Aim of the exercise:
Would you print the records below word for word, without the pictures?

Supplied information:
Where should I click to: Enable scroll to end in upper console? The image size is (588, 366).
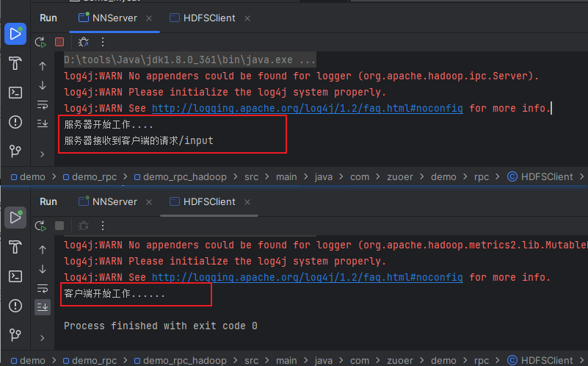[43, 123]
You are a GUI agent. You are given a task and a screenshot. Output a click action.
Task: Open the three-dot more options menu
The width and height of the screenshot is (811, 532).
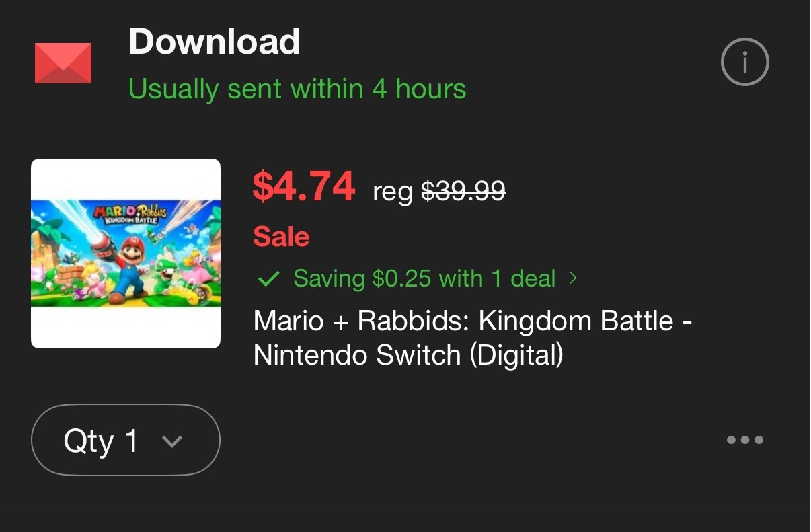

Answer box:
Where should I click to: Enable scroll to end in upper console? The image size is (588, 366).
[43, 123]
You are a GUI agent. You are given a task and a screenshot. Output a click action.
Task: Open the three-dot more options menu
The width and height of the screenshot is (811, 532).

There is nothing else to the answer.